Mai così apertamente Gesù, come in queste ‘parole’ di addio, ci comunica il dono della nostra partecipazione alla stessa vita trinitaria: comunione in Gesù e nel Padre mediante l’amore dello Spirito.
Quale altra energia divina e profetica poteva trasmetterci Gesù? Entriamo, con le sue ‘parole’, nell’intimo del mistero di Dio!
Quello di Gesù poi, è un amore che ‘arde e non si consuma’ ( Li amò fino alla fine’), come nell’esperienza di Mosè, davanti al roveto ardente del Sinai( Es.3,2) dove il nome di Dio è rivelato come ‘Essere’ (Es.3,14); ora anche Gesù, nella sua comunione con Dio, ce ne rivela la sua intima natura: Dio è Padre, e noi siamo messi in comunione di amore col Padre:
<Se uno mi ama, osserverà la mia parola e il Padre mio lo amerà e noi verremo a lui e prenderemo dimora presso di lui >(14,23).
Cari amici, è questa la ‘nostra Pasqua’.
Questa verità è la nostra profezia, cioè la presenza in noi della Parola di Gesù, che può trasformare la vita da pigra, inquieta, informe e stanca della nostra quotidianità, anche quando facciamo parte della chiesa, in una nuova rinascita di grazia e di speranza.
La Pasqua dunque, è questo nostro ‘passaggio’ dalla sfiducia alla speranza, dalla banalità di gesti e parole, alla luce della grazia che si rinnova nella gioia della fede, dallo smarrimento alla bellezza della contemplazione, dall’inerzia della mediocrità alla passione della verità vissuta nella carità e nella misericordia.
Ecco perché non possiamo stare nella chiesa con un atteggiamento che sia soltanto di rimorchio e di accondiscendenza alla gestione clericale della vita sacramentale, dove spesso anche la Parola è piuttosto balbettata o maltrattata o piegata a fini particolari e rimane Parola senza speranza.
Se così avviene, dove poter fondare la certezza e la ragione della nostra fede, della nostra conversione, della nostra permanenza nella grazia della Parola di Gesù?
Come vivere concretamente in noi l’immagine di comunione tra la ‘vite e i tralci’, descritta ancora con tanta intensità nelle parole del ‘testamento’ di Gesù?
<Vi ho detto queste cose perché la mia gioia sia in voi e la vostra gioia sia piena> (15,11).

-.-.-

* _Elenco attività_:
- 1) Nel brano sulla Pasqua, con quale nome viene rivelato Dio davanti al roveto ardente del Sinai?
- 2) Prosegui la riflessione sulla Pasqua a partire dalla citazione che la chiude.

-.-.-

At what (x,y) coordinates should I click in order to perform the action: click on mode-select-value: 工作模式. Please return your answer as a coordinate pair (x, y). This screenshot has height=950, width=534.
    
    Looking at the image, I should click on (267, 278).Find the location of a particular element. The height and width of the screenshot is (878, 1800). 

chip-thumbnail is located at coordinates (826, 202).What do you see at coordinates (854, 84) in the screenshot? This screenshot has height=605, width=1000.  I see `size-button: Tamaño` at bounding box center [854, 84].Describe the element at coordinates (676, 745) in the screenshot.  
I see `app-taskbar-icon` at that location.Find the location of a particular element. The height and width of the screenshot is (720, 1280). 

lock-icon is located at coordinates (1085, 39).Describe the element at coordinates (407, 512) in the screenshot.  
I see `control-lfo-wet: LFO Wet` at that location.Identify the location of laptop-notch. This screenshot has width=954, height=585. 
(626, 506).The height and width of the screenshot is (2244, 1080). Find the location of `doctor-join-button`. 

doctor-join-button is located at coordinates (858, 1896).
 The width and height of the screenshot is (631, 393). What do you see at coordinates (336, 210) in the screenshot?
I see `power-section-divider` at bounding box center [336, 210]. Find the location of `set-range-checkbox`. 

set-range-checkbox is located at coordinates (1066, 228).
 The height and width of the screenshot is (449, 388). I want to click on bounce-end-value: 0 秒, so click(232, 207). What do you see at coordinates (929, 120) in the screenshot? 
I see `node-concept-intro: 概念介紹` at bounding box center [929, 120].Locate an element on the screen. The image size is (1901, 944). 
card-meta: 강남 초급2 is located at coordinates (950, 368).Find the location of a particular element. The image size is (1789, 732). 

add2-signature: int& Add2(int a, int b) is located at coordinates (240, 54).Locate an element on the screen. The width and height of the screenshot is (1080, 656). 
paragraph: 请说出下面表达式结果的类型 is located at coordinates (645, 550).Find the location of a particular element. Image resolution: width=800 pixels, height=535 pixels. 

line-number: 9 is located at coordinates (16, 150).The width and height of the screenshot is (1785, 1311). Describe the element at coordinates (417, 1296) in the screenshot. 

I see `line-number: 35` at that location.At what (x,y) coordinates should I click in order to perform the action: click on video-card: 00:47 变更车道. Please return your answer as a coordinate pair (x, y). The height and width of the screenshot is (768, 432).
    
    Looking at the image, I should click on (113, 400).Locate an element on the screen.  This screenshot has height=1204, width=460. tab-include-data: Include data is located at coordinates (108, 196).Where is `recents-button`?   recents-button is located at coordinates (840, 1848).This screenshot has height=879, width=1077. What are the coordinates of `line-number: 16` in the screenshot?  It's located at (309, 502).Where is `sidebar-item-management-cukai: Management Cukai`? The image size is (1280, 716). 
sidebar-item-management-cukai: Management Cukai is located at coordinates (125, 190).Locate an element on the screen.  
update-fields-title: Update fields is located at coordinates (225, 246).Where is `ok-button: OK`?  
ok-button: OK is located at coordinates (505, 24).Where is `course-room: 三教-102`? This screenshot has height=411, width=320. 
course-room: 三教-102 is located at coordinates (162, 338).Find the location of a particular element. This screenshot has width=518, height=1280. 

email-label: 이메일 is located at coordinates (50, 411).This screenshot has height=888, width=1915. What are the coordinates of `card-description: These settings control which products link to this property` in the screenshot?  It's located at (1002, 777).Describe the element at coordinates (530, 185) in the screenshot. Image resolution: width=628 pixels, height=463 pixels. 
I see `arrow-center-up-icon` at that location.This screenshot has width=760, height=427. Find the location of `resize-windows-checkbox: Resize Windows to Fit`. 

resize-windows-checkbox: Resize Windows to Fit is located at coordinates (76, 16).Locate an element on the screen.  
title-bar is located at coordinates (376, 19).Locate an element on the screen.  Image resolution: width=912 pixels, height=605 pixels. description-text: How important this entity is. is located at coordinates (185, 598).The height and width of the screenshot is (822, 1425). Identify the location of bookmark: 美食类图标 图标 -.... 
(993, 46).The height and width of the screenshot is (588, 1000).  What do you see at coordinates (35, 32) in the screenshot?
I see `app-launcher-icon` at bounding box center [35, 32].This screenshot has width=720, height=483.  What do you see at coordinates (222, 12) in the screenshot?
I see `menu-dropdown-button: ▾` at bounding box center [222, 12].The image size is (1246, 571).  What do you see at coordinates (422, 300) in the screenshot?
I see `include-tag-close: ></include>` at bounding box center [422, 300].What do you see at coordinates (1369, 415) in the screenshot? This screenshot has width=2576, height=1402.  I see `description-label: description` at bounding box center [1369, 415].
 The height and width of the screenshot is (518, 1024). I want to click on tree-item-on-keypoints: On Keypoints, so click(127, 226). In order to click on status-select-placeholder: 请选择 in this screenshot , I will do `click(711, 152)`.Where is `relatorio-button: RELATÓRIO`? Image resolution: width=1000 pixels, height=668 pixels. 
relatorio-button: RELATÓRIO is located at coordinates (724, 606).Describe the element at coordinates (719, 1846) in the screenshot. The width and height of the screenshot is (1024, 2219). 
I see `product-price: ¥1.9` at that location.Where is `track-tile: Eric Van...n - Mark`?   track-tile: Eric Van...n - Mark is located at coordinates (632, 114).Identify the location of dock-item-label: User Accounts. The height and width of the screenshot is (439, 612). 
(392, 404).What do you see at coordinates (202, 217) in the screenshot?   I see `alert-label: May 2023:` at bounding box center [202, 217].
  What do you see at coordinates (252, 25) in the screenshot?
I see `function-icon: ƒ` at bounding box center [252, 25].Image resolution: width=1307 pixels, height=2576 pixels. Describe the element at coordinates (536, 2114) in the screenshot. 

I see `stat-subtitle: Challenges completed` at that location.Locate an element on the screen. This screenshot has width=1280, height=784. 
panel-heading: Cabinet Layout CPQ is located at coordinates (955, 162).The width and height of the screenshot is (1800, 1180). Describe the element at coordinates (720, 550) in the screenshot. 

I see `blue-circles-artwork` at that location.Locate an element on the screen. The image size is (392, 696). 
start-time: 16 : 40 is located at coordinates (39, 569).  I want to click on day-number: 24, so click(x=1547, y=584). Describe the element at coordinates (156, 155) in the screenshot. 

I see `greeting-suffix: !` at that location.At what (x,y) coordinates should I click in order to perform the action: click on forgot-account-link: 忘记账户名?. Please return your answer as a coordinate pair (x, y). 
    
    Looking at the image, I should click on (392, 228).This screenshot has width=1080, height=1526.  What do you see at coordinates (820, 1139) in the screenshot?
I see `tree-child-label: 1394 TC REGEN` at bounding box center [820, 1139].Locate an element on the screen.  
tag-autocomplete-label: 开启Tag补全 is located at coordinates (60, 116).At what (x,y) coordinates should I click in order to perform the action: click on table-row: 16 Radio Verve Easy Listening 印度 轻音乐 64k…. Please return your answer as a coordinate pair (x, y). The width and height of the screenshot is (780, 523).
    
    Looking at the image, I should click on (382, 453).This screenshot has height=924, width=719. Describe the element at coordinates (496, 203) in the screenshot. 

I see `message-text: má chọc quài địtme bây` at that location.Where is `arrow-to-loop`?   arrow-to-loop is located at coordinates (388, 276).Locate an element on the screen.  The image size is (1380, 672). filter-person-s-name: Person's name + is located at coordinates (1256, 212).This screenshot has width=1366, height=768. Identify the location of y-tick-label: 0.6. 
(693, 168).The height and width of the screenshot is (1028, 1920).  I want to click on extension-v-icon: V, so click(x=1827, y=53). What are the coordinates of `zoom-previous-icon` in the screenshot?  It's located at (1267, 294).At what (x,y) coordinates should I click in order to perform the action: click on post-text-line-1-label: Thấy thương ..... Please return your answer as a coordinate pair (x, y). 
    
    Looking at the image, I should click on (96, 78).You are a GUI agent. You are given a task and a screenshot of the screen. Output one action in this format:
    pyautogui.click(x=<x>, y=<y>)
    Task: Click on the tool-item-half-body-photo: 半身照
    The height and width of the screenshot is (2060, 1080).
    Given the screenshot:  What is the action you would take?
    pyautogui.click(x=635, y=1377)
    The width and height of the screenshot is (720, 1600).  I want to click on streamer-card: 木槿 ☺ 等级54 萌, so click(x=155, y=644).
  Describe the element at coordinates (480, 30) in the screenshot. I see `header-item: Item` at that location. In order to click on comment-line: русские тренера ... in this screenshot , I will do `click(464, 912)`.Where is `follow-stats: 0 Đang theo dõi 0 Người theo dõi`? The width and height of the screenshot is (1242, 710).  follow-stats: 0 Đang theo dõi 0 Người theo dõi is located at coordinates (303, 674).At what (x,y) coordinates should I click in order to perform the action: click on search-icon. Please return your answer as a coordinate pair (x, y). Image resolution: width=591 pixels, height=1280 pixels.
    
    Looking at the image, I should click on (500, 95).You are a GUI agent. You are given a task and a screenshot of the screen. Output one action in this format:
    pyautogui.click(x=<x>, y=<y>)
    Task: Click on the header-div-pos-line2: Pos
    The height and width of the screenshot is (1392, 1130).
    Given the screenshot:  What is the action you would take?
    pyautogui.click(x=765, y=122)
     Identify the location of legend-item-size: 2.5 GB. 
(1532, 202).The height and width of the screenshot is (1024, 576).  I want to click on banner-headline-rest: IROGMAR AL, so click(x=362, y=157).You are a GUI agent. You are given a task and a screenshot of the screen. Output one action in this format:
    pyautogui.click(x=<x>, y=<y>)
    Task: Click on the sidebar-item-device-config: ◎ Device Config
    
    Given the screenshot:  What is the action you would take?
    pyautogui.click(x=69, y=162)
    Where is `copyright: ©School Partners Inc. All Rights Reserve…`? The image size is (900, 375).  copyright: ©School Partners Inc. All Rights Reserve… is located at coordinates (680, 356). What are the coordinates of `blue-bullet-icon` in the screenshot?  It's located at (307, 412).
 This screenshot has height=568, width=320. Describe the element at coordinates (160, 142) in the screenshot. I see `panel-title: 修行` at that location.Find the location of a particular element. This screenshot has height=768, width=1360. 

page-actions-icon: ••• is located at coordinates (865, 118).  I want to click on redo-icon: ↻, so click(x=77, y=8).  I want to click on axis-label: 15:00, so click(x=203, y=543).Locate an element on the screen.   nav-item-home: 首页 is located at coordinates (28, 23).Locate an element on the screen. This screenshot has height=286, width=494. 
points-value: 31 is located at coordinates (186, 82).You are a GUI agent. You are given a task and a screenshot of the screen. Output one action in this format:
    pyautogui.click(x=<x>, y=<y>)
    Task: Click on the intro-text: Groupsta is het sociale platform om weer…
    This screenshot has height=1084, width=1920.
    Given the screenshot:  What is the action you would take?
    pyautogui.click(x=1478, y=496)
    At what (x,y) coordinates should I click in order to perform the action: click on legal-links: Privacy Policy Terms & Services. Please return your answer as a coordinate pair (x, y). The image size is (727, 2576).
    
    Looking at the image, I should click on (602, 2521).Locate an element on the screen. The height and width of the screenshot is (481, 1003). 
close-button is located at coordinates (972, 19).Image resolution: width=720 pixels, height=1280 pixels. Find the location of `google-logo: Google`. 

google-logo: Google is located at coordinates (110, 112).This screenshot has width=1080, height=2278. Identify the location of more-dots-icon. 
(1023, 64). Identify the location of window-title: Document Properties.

-.-.-

* _Risposte per esercizio_:
- 1) Come "Essere" (Es. 3,14).

- 2)
Tutto questo per dire che la nostra fede e la speranza nel vangelo debbono avere risposte e testimonianze autorevoli a partire da coloro che Gesù, nella liturgia del ‘giovedì santo’ che stiamo vivendo proprio in queste ore, ha scelto perché siano al servizio di tutta la comunità cristiana:
< Se dunque io, il Signore e il Maestro, ho lavato i piedi a voi, anche voi dovete lavare i piedi gli uni agli altri. Vi ho dato un esempio, infatti, perché anche voi facciate come io ho fatto a voi.> (Gv..13,14.15).
Perché dunque continuare ad essere dubbiosi, incerti, scontenti, stanchi, indifferenti, arrabbiati con la nostre chiese o con la società, quando troviamo nel messaggio pasquale di Gesù tutta la forza, l’energia divina, la potenza che danno <ragione alla nostra speranza>(1Pt. 3,15), come ricorda la lettera di Pietro ai primi cristiani?
E’ lo stesso Gesù che nel suo grande testamento ci dona le ragioni della ‘nostra speranza’: mai infatti, come nei capitoli di Giovanni che abbiamo continuamente indicato, Gesù ci dà la ragione della profezia che dobbiamo testimoniare: ci è stato infatti donato il dono del Paraclito, dello Spirito di verità, dello Spirito che è amore:
<Quando verrà il Paraclito che io vi manderò dal Padre, lo Spirito della verità che procede dal Padre, egli vi darà testimonianza di me; e anche voi date testimonianza, perché siete con me, fin dal principio>(15,26-27).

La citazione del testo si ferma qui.